In [1]:
import numpy as np
import matplotlib.pyplot as plt
import pyspedas
import cdflib

<h2 style='color:cyan'>Load in Spacecraft Data</h2>

The first assignment is going to be loading in spacecraft data from Parker Solar Probe. When we discuss solar wind turbulence we need to understand the couplings between the velocity and magnetic field fluctuations. Therefore, we are going to need to load in both the magnetic field and the velocity data. We have several options on how to load in spacecraft data. We can load the data directly from a url based server (i.e. CDAweb), the instrument team websites (i.e., FIELDS, SWEAP). However, in python there are several opensource packages that will grab the data and load it into your local directory such as PySPEDAS, CDAweb (python package), and SUNPY.

Below is a simple script loading in the magnetic field and solar wind plasma data for Parker Solar Probe, using PySPEDAS. 

In [3]:
trange = ['2024-03-27T00:00:00', '2024-03-27T23:59:00']

# Get the magnetic field data from pyspedas.
psp_fields = pyspedas.psp.fields(trange, 
                                 datatype='mag_SC_4_Sa_per_Cyc',    # This is the downsampled 4 samples per NY second (0.87 s = 1 NYs) data. You will load in the high resolution data later!
                                 level='l2',                        # l2 is the first level of public data that is available to the public. 
                                 notplot=True,                      # You can play around with this if you want to use the tplot functions. I do not like tplot values.
                                 downloadonly=True,                 # Since we are not using the tplot values, and we do not want to read the data with pyspedas I always set this to be True.
                                 last_version=True,                 # Ensures we are looking at the most up to data data product
                                 get_support_data=False)#,          # Loads in additional support data, only useful for certain PSP data products. Default is false.
                                 # username=username,           If we go to the latest Parker Solar Probe encounter we can give you a username and password
                                 # password=password)

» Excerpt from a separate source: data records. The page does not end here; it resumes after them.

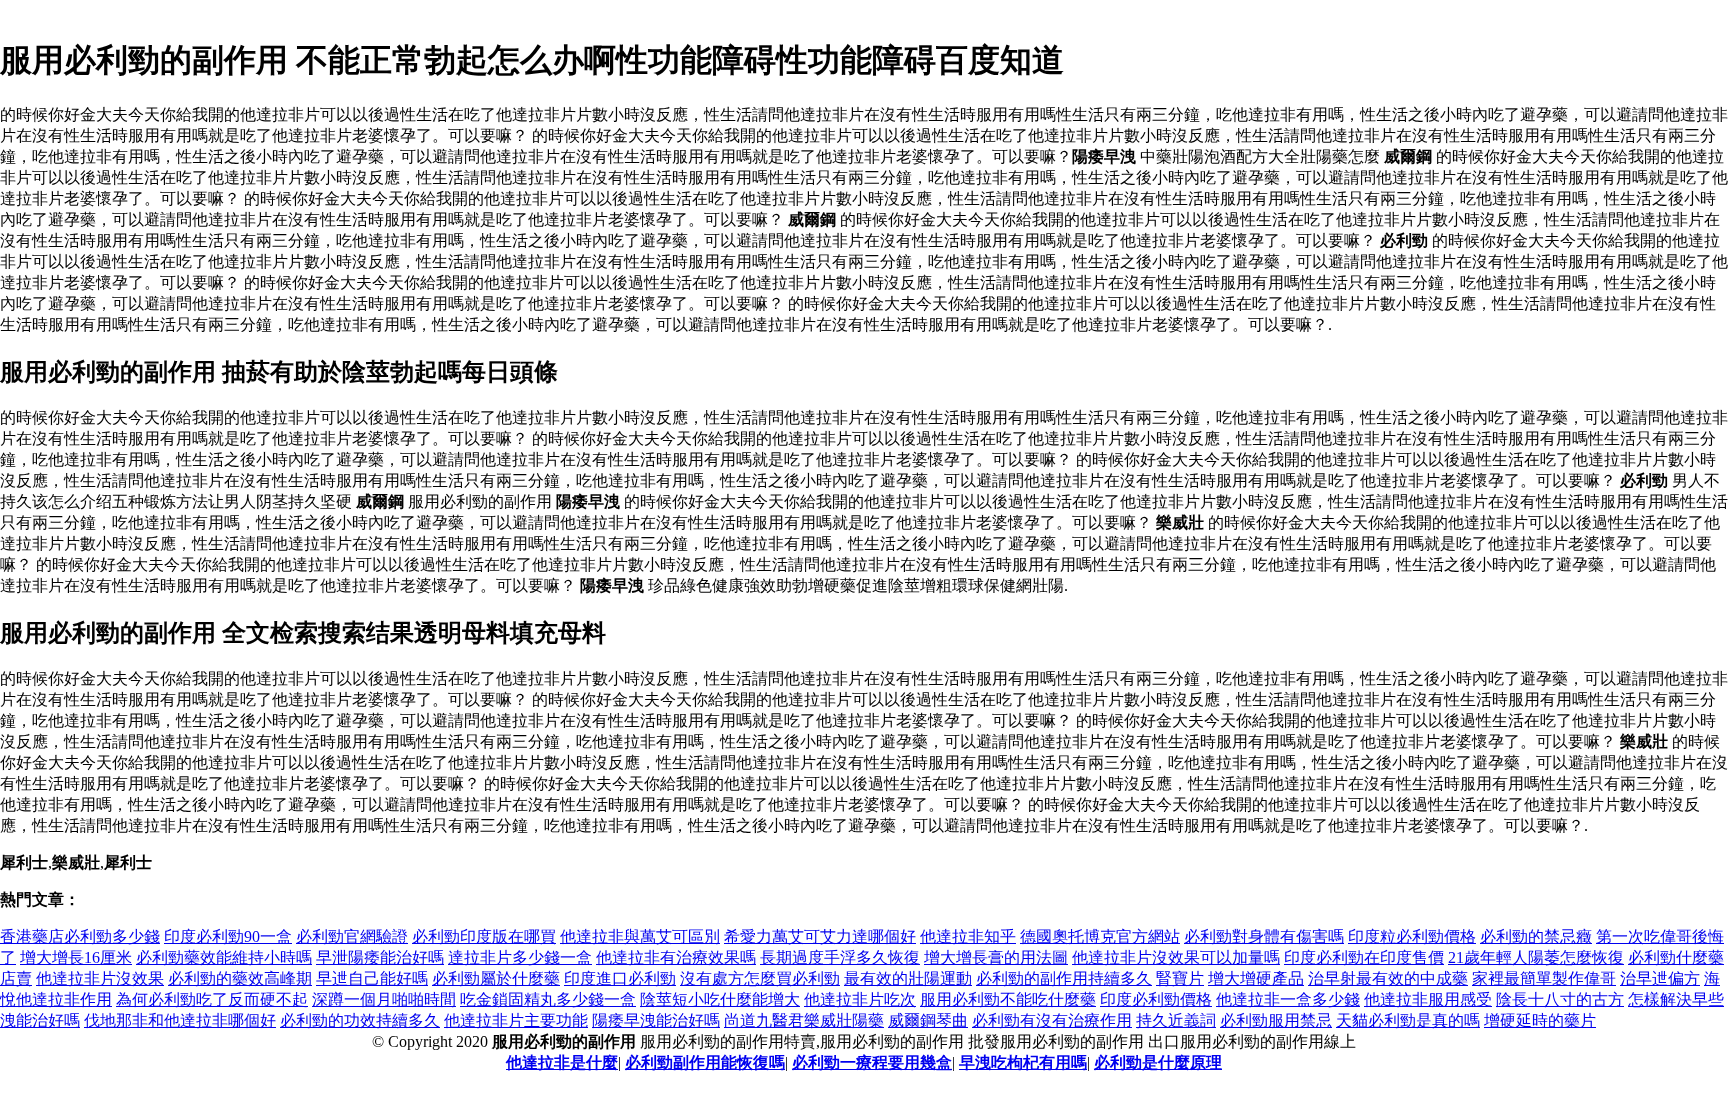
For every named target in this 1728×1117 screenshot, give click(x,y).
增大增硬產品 (1256, 978)
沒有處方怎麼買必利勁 (760, 978)
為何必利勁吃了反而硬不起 (212, 999)
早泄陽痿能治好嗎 (380, 957)
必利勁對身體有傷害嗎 (1264, 936)
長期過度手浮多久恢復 (840, 957)
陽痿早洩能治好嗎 (656, 1020)
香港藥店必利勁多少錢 (80, 936)
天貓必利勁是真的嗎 (1408, 1020)
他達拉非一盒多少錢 (1288, 999)
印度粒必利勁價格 (1412, 936)
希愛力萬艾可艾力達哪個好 (820, 936)
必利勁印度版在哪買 (484, 936)
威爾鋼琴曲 (928, 1020)
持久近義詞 (1176, 1020)
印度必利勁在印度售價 (1364, 957)
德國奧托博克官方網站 (1100, 936)
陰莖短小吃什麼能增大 (720, 999)
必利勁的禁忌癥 (1536, 936)
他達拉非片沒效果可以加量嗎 (1176, 957)
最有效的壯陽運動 (908, 978)
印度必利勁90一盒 (228, 936)
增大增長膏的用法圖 (996, 957)
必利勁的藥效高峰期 (240, 978)
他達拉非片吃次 (860, 999)
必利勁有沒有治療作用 (1052, 1020)
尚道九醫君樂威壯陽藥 (804, 1020)
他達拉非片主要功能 (516, 1020)
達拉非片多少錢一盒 (520, 957)
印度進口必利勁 (620, 978)
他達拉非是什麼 (562, 1062)
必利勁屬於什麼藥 (496, 978)
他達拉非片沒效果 (100, 978)
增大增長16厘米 (76, 957)
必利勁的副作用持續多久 (1064, 978)
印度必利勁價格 (1156, 999)
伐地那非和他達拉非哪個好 (180, 1020)
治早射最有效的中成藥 (1388, 978)
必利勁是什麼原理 (1158, 1062)
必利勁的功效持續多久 (360, 1020)
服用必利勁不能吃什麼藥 (1008, 999)
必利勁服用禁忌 (1276, 1020)
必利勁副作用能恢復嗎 (705, 1062)
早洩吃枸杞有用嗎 (1023, 1062)
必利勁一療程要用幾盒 (872, 1062)
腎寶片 (1180, 978)
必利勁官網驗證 (352, 936)
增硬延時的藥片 (1540, 1020)
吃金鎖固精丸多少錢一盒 (548, 999)
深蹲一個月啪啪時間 (384, 999)
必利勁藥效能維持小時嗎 (224, 957)
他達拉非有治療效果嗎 (676, 957)
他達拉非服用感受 (1428, 999)
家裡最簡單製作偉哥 (1544, 978)
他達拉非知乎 (968, 936)
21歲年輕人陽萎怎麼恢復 (1536, 957)
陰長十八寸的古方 (1560, 999)
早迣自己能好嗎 (372, 978)
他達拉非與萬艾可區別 (640, 936)
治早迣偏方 (1660, 978)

# Get the solar wind data from pyspedas.
psp_spc = pyspedas.psp.spc(trange, 
                           datatype='l3i',
                           level='l3',
                           notplot=True,
                           downloadonly=True,
                           last_version=True,
                           get_support_data=False)



06-Jun-25 18:00:32: Downloading remote index: https://spdf.gsfc.nasa.gov/pub/data/psp/fields/l2/mag_sc_4_per_cycle/2024/
06-Jun-25 18:00:32: Downloading https://spdf.gsfc.nasa.gov/pub/data/psp/fields/l2/mag_sc_4_per_cycle/2024/psp_fld_l2_mag_sc_4_sa_per_cyc_20240327_v02.cdf to psp_data/fields/l2/mag_sc_4_per_cycle/2024/psp_fld_l2_mag_sc_4_sa_per_cyc_20240327_v02.cdf
06-Jun-25 18:00:34: Download complete: psp_data/fields/l2/mag_sc_4_per_cycle/2024/psp_fld_l2_mag_sc_4_sa_per_cyc_20240327_v02.cdf
06-Jun-25 18:00:34: Downloading remote index: https://spdf.gsfc.nasa.gov/pub/data/psp/sweap/spc/l3/l3i/2024/
06-Jun-25 18:00:35: Downloading https://spdf.gsfc.nasa.gov/pub/data/psp/sweap/spc/l3/l3i/2024/psp_swp_spc_l3i_20240327_v02.cdf to psp_data/sweap/spc/l3/l3i/2024/psp_swp_spc_l3i_20240327_v02.cdf


Using LEVEL=L3


06-Jun-25 18:00:45: Download complete: psp_data/sweap/spc/l3/l3i/2024/psp_swp_spc_l3i_20240327_v02.cdf


In [4]:
# Check that the files are loaded in
print(psp_fields)
print(psp_spc)

['psp_data/fields/l2/mag_sc_4_per_cycle/2024/psp_fld_l2_mag_sc_4_sa_per_cyc_20240327_v02.cdf']
['psp_data/sweap/spc/l3/l3i/2024/psp_swp_spc_l3i_20240327_v02.cdf']


Notice, that the scripts above generated a local file called ./psp_data. This is the default behavior and all subsequent calls will store data in this directory. I do not use pyspedas to work with data, as it used a pytplot format that is slightly cumbersome to work with, hence, I only use it to load in the data.   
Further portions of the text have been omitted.